Problem to solve:
All of the records below are to be copied exactly.

Records provided:
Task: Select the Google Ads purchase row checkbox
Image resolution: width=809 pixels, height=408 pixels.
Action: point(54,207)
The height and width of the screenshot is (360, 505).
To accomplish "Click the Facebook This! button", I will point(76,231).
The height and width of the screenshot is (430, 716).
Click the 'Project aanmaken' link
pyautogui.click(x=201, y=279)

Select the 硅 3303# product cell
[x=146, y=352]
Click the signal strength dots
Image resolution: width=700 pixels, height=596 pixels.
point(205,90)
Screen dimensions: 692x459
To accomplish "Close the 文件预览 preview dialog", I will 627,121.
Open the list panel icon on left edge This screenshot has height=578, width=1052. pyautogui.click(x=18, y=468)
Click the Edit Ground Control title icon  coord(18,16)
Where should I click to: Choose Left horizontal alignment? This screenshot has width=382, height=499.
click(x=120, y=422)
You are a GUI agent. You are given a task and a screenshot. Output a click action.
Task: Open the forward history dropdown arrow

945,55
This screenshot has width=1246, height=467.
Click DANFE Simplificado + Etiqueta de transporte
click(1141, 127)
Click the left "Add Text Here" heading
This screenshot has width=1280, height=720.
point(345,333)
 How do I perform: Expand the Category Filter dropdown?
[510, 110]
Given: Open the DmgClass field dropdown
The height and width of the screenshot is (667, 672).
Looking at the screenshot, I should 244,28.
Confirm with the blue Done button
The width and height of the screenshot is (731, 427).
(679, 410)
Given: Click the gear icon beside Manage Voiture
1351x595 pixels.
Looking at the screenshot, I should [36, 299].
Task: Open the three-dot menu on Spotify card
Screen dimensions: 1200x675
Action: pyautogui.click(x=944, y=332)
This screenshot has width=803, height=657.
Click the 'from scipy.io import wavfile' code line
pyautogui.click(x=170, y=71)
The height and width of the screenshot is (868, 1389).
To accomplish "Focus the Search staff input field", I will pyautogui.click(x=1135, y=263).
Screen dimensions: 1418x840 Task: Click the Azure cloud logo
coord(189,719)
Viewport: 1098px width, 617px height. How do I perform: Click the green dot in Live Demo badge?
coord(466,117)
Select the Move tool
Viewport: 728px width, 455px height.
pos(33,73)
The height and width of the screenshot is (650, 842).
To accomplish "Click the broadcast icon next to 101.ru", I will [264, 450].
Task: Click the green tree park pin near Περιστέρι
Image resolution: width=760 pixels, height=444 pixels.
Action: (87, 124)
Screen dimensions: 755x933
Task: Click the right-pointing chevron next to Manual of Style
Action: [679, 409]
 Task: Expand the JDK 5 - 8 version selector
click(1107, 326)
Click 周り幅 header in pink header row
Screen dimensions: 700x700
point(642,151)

Solution for this exercise:
Task: Select the Google Ads purchase row checkbox
Image resolution: width=809 pixels, height=408 pixels.
Action: point(54,207)
The height and width of the screenshot is (360, 505).
To accomplish "Click the Facebook This! button", I will point(76,231).
The height and width of the screenshot is (430, 716).
Click the 'Project aanmaken' link
pyautogui.click(x=201, y=279)

Select the 硅 3303# product cell
[x=146, y=352]
Click the signal strength dots
Image resolution: width=700 pixels, height=596 pixels.
point(205,90)
Screen dimensions: 692x459
To accomplish "Close the 文件预览 preview dialog", I will 627,121.
Open the list panel icon on left edge This screenshot has height=578, width=1052. pyautogui.click(x=18, y=468)
Click the Edit Ground Control title icon  coord(18,16)
Where should I click to: Choose Left horizontal alignment? This screenshot has width=382, height=499.
click(x=120, y=422)
You are a GUI agent. You are given a task and a screenshot. Output a click action.
Task: Open the forward history dropdown arrow

945,55
This screenshot has width=1246, height=467.
Click DANFE Simplificado + Etiqueta de transporte
click(1141, 127)
Click the left "Add Text Here" heading
This screenshot has width=1280, height=720.
point(345,333)
 How do I perform: Expand the Category Filter dropdown?
[510, 110]
Given: Open the DmgClass field dropdown
The height and width of the screenshot is (667, 672).
Looking at the screenshot, I should 244,28.
Confirm with the blue Done button
The width and height of the screenshot is (731, 427).
(679, 410)
Given: Click the gear icon beside Manage Voiture
1351x595 pixels.
Looking at the screenshot, I should [36, 299].
Task: Open the three-dot menu on Spotify card
Screen dimensions: 1200x675
Action: pyautogui.click(x=944, y=332)
This screenshot has width=803, height=657.
Click the 'from scipy.io import wavfile' code line
pyautogui.click(x=170, y=71)
The height and width of the screenshot is (868, 1389).
To accomplish "Focus the Search staff input field", I will pyautogui.click(x=1135, y=263).
Screen dimensions: 1418x840 Task: Click the Azure cloud logo
coord(189,719)
Viewport: 1098px width, 617px height. How do I perform: Click the green dot in Live Demo badge?
coord(466,117)
Select the Move tool
Viewport: 728px width, 455px height.
pos(33,73)
The height and width of the screenshot is (650, 842).
To accomplish "Click the broadcast icon next to 101.ru", I will [264, 450].
Task: Click the green tree park pin near Περιστέρι
Image resolution: width=760 pixels, height=444 pixels.
Action: (87, 124)
Screen dimensions: 755x933
Task: Click the right-pointing chevron next to Manual of Style
Action: [679, 409]
 Task: Expand the JDK 5 - 8 version selector
click(1107, 326)
Click 周り幅 header in pink header row
Screen dimensions: 700x700
point(642,151)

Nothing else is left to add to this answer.